Well, I read her stunning stories — Sheelavathi for instance — as a teenager back in the early ’80s. We were hearing of the feminist movement in the Indian metropolises back then, and Manasi’s stories definitely carried to us the fire and the fury of it. I have always wondered why she was never counted as the leading figure of the Malayali feminist literary canon, always as a precursor. Now I think I understand. It was because we ‘ate’ her up — internalised her ideas and their political charge so much that they became a part of us, indistinguishably so. I mean, they seemed so familiar that we failed to remember that they were actually produced by her, and that we must acknowledge her.

The translation seems to be ‘one feminist carrying the baton of another feminist’. Her voice will now reach a larger audience and inspire women and give them a voice.

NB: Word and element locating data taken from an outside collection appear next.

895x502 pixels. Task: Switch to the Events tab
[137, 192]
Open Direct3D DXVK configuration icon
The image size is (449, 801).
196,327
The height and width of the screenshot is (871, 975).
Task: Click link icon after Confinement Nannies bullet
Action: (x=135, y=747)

Yes, that is my fervent wish and hope. Indeed, you have just described my own life’s work as a translator. I started translating when I began to notice that so many powerful anti-patriarchal voices in Malayalam were being subsumed under weak and patriarchal interpretations. Letting these escape into another language like English seemed to be a good way to preserve the anti-patriarchal charge of these authors.

Were there any challenges while translating?

Every translation of a significant literary author is a challenge. As for Manasi, the real challenge is to carry into English the low, whisper-like tone which is foreboding and even threatening, pregnant with violence.

Which story/stories in the anthology is your favourite and why?

Well, each of these is a favourite in its own way. Sheelavathi, for instance, brings to mind my earliest days of understanding patriarchy and standing up to it. The Sword of the Princess is another unforgettable tale; I remember the sheer, raw excitement of reading it in a college hostel along with other girls.

Tell us about the title. It’s crisp and says a lot of things in just two words.

The title is independent, that is, it is not the title of a short story in the book. I used it because it communicates quite well the basic quality of Manasi’s anti-patriarchal writing. Many of Manasi’s most incisive short stories predate full-blown feminism in Malayalam. In the 1970s, many women writers sought to craft a ‘female modernism’ of sorts, which expressed the terrible anguish of living within patriarchy, yet did not openly reject it. Manasi broke free of that. Yes, she whispers, but those are blasphemous words, capable of blasting patriarchy.

What are you working on next?

The other translation that I am looking forward to along with Manasi’s anthology is another anthology of contemporary Malayalam short stories that I put together, titled Feeling Kerala. It is an attempt to bring alive the changing inner worlds of people in Malayali society through the work of our short story writers — interspersing non-fictional discussions with translations of fiction.